### Prompt
Report how many lines of the material below contain the string "should", with case counting. Give only the number.

### Source material
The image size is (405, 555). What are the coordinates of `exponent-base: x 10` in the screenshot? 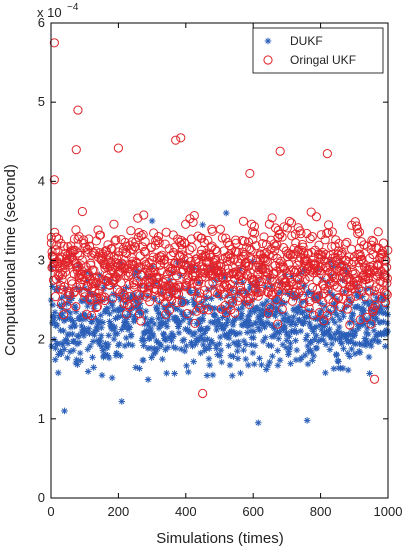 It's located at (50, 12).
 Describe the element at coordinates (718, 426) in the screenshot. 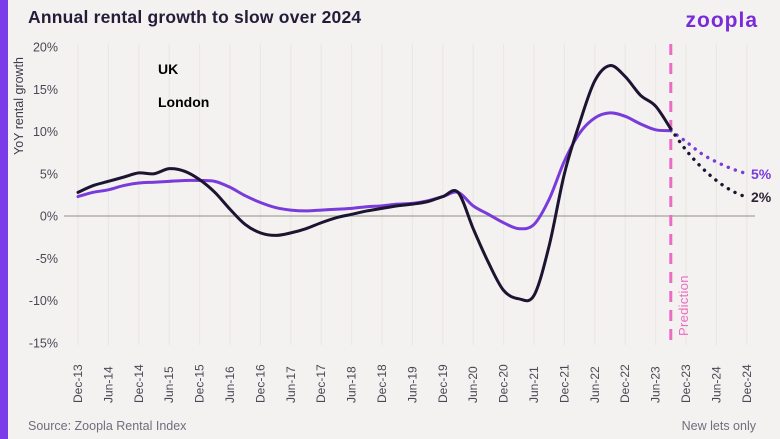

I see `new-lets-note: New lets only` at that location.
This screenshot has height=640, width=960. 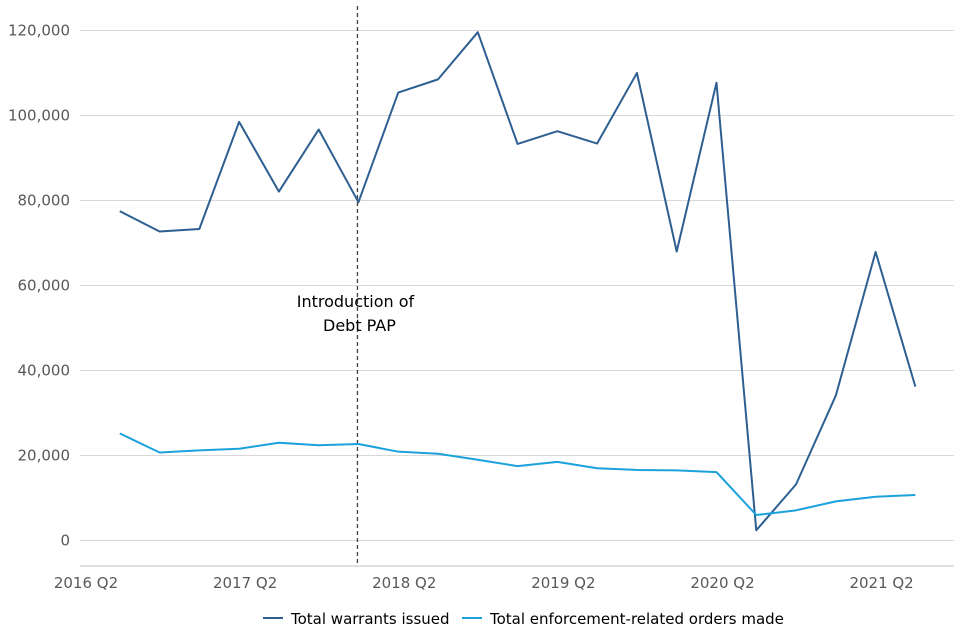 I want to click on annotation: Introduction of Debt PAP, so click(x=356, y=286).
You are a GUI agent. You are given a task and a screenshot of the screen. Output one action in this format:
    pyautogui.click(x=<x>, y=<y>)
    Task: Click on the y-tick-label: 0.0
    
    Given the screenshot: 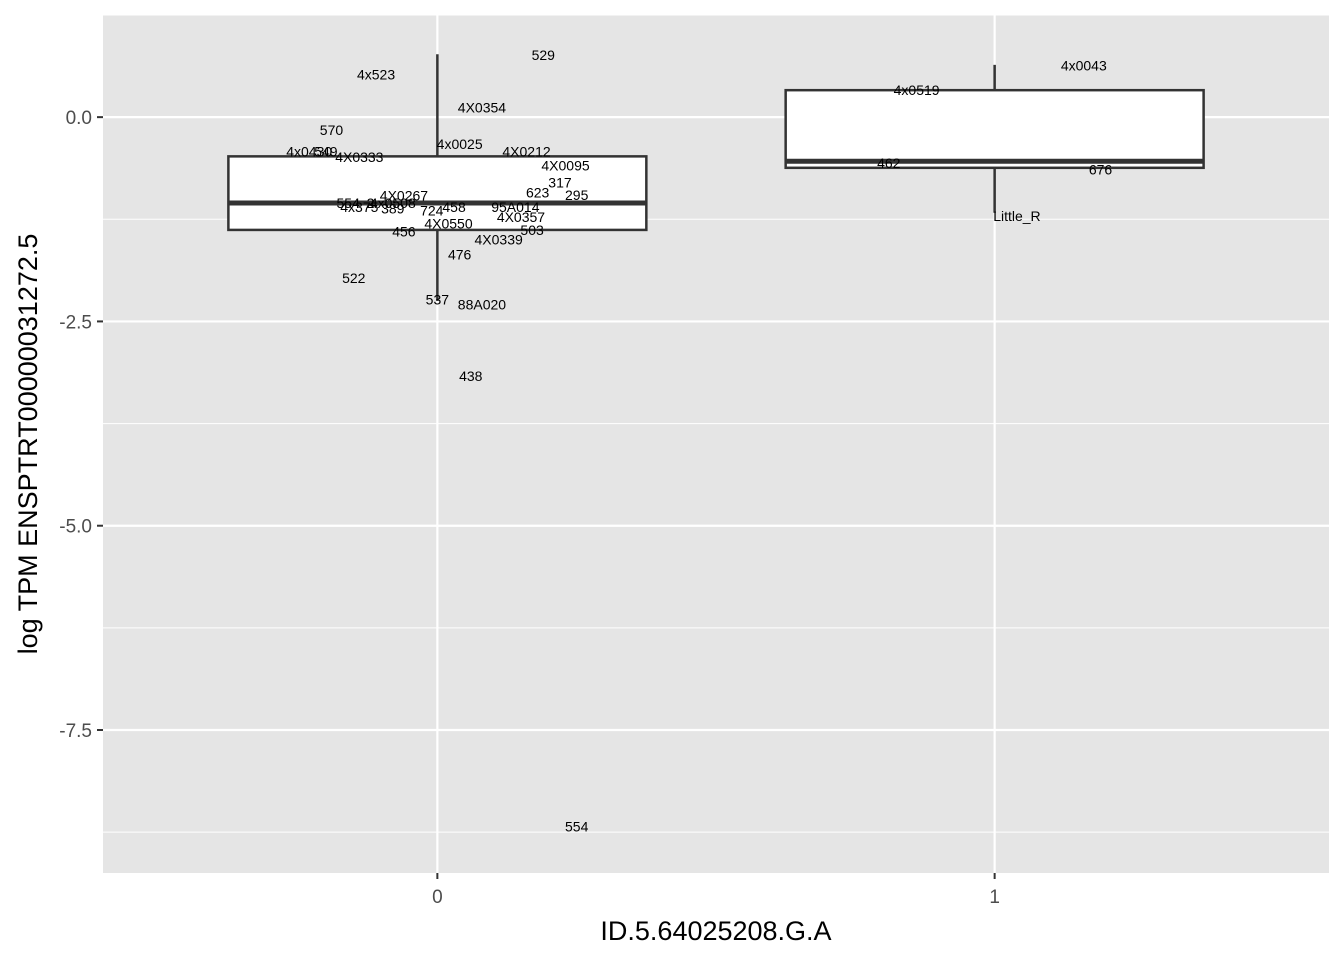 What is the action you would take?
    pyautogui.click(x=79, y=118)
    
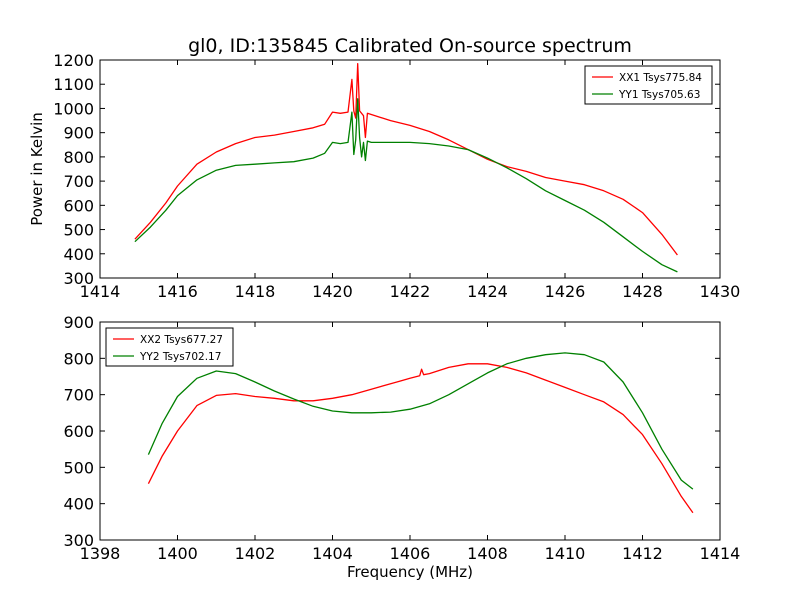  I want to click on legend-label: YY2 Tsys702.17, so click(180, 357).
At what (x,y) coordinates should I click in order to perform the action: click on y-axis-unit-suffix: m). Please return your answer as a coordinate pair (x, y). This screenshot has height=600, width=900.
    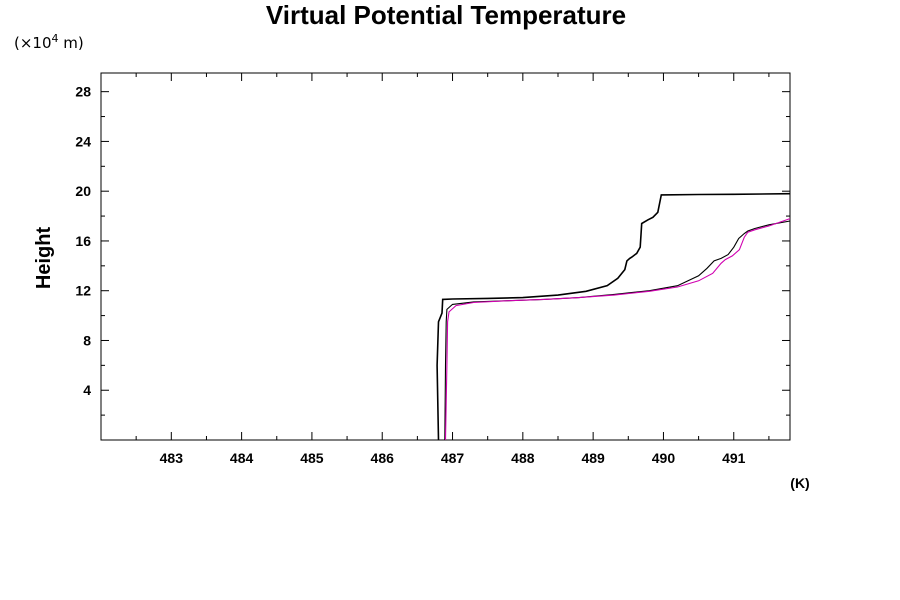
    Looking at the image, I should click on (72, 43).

### Answer area
2